## Given task
Extract every line in the rows below that holds the word "panel", copying each one in full.
┌─ Data provided
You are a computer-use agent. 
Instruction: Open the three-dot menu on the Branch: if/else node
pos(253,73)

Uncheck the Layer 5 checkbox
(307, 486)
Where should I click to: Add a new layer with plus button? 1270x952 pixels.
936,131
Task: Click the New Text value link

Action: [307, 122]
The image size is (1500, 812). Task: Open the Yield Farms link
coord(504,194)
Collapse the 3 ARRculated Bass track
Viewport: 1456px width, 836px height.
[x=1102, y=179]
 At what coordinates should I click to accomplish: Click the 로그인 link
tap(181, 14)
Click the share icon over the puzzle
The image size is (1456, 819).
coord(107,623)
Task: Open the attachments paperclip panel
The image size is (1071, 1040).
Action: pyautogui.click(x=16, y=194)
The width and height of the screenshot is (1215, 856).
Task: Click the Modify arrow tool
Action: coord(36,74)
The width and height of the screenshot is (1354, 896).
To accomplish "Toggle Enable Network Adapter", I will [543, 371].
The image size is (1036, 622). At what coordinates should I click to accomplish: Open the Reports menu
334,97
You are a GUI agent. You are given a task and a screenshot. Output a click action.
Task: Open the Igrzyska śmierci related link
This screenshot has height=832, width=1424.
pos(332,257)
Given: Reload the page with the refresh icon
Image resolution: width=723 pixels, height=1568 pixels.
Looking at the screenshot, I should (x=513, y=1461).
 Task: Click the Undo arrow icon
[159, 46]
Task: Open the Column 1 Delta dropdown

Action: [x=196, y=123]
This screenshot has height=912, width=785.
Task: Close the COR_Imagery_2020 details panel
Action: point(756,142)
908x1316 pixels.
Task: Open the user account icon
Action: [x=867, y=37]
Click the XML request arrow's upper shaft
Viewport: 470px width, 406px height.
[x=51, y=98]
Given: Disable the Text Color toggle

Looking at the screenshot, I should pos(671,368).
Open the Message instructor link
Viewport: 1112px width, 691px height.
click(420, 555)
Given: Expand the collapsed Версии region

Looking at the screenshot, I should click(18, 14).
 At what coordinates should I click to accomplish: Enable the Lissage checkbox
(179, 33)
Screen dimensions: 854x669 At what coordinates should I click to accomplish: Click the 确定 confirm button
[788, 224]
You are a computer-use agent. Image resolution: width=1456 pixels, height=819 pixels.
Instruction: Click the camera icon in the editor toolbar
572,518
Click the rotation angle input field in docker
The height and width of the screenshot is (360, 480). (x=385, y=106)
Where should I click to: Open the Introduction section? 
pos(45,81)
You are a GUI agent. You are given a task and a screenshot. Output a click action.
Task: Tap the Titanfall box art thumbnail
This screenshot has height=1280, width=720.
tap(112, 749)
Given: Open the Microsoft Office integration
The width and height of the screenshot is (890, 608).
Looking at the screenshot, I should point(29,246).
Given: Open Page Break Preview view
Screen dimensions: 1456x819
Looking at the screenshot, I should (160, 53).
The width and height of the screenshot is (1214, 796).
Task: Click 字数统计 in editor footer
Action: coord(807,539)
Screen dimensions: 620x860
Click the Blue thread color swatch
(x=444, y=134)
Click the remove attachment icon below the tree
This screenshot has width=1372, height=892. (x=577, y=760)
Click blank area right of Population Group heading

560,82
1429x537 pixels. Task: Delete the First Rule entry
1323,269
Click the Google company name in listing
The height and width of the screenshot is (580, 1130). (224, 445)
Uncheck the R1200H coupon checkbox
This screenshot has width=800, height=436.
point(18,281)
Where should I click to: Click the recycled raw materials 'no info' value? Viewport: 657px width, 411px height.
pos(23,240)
└─
## Complete answer
Task: Open the attachments paperclip panel
Task: Close the COR_Imagery_2020 details panel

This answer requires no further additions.